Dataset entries
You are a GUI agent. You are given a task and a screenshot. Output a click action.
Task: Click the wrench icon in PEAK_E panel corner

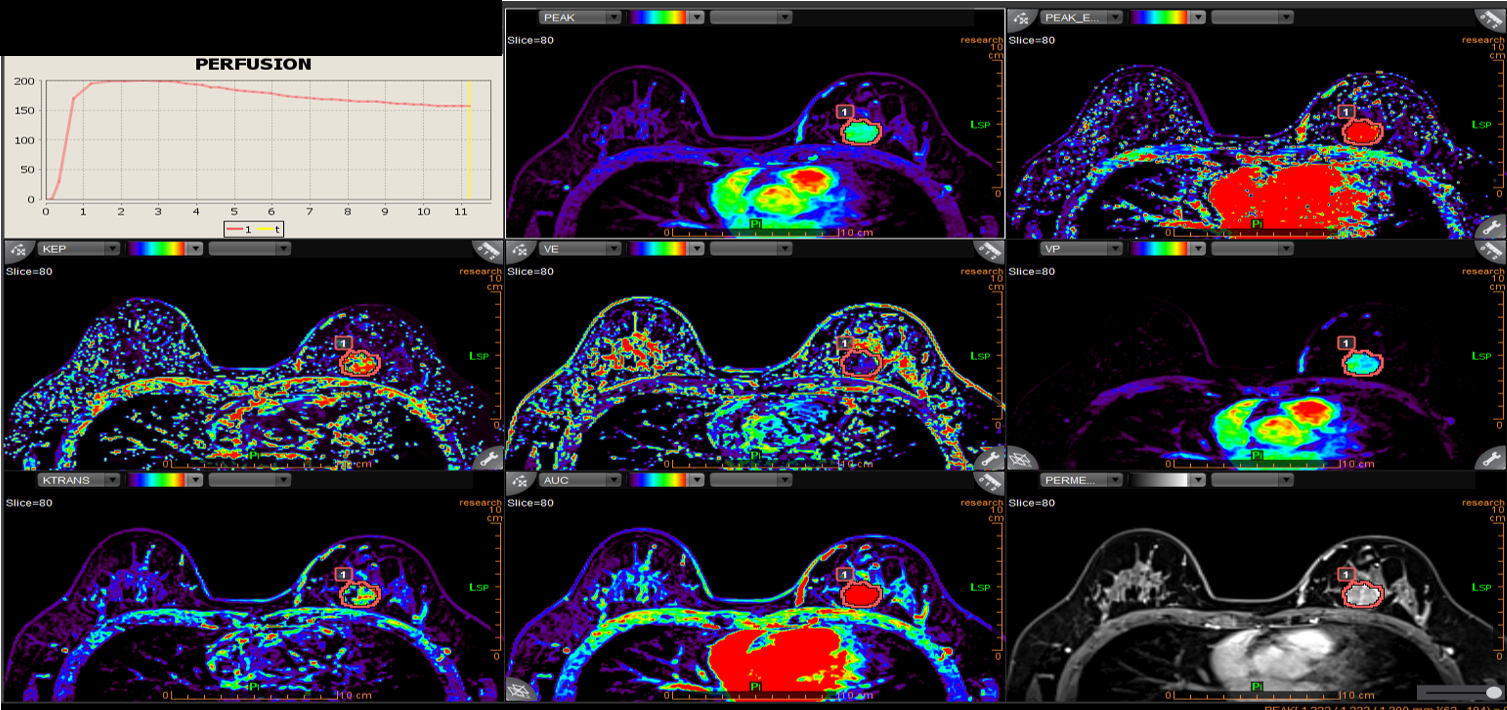tap(1492, 227)
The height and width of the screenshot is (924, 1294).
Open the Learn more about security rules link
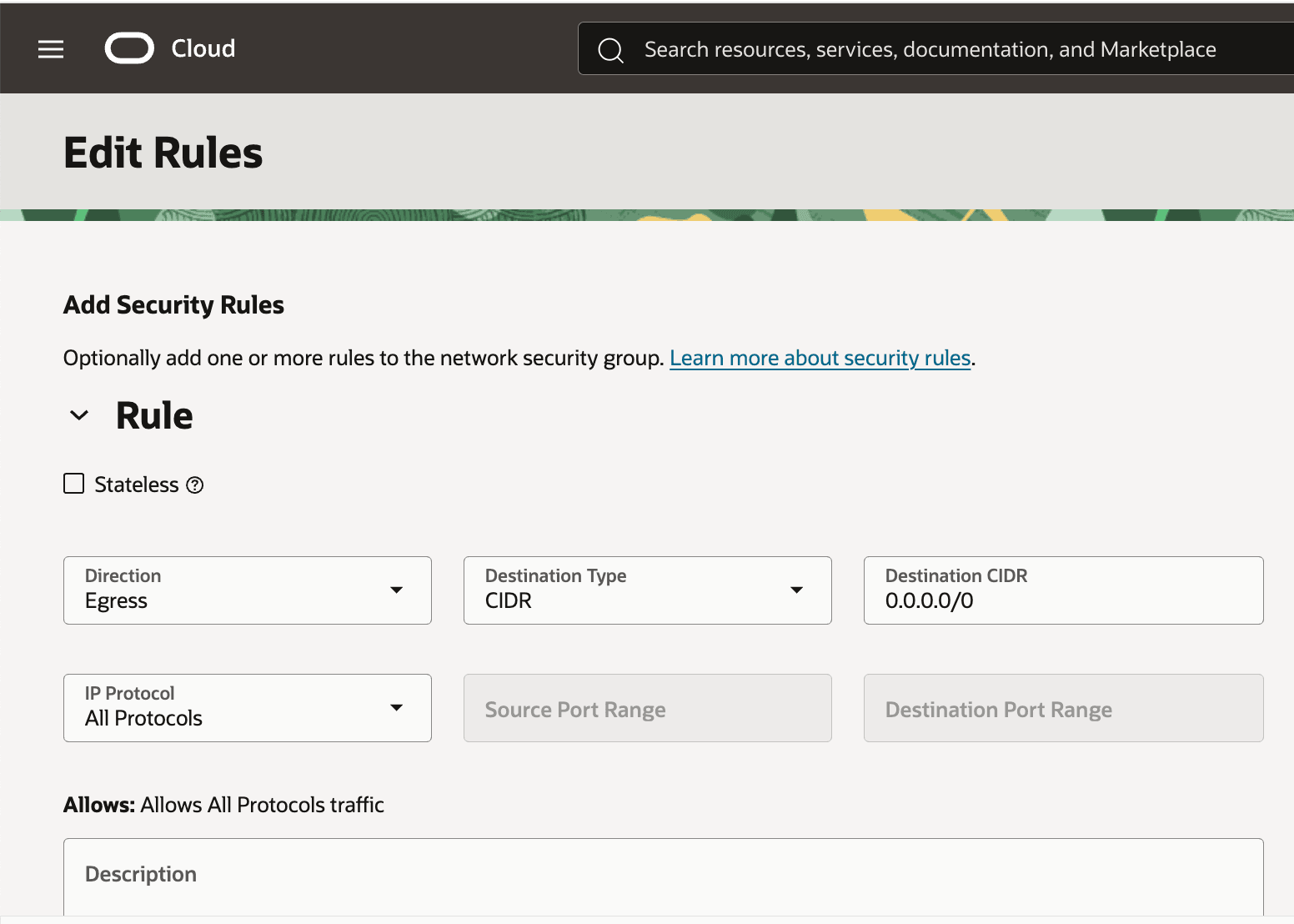point(820,357)
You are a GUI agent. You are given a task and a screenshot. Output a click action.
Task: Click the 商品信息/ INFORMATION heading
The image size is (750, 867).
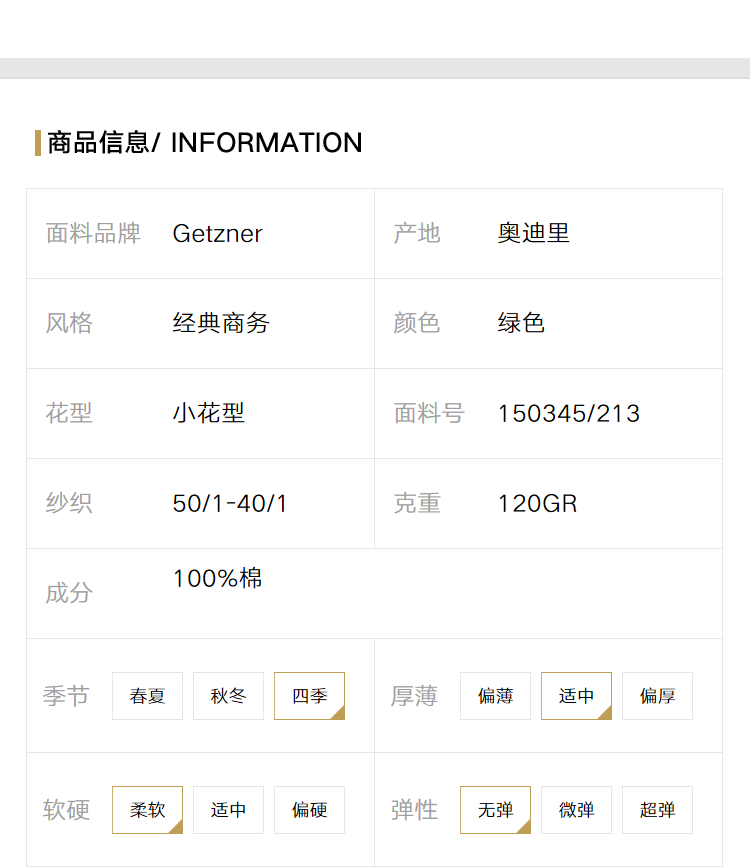click(x=205, y=143)
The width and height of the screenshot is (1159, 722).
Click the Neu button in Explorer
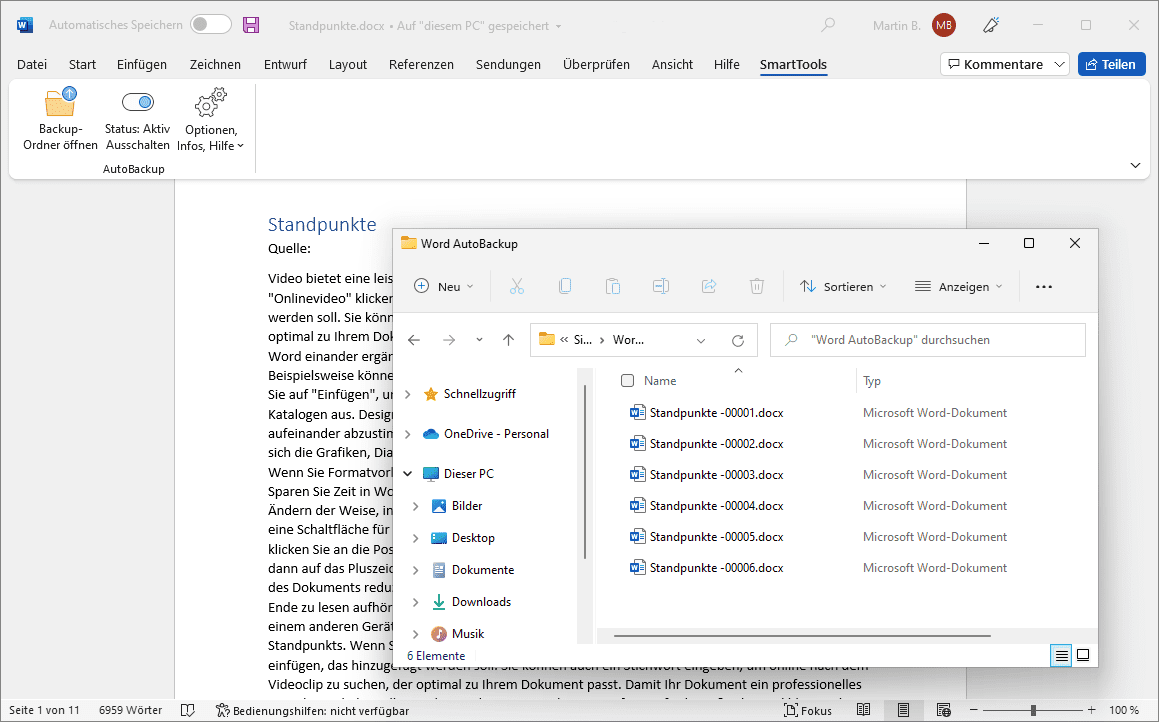click(x=443, y=287)
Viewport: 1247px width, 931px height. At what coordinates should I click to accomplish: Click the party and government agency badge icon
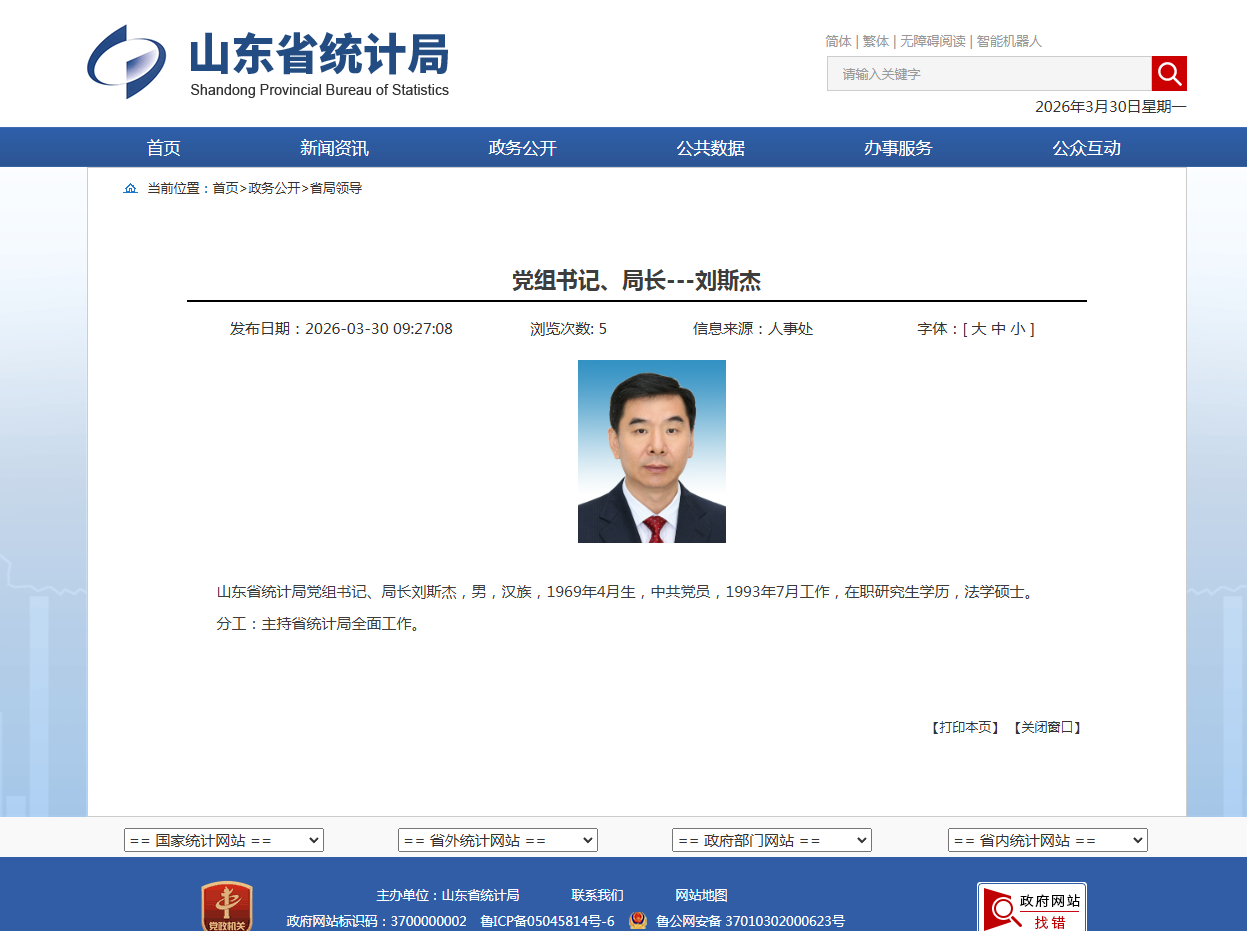point(227,907)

* **Exercise directions**
Go through the records line by line, and copy each line that holds the string "screenshot".

* **The answer**
You are a GUI agent. You are given a task and a screenshot. Output a click action.
The height and width of the screenshot is (924, 1294).
You are a GUI agent. You are given a task and a screenshot. Output a click action.
The width and height of the screenshot is (1159, 722).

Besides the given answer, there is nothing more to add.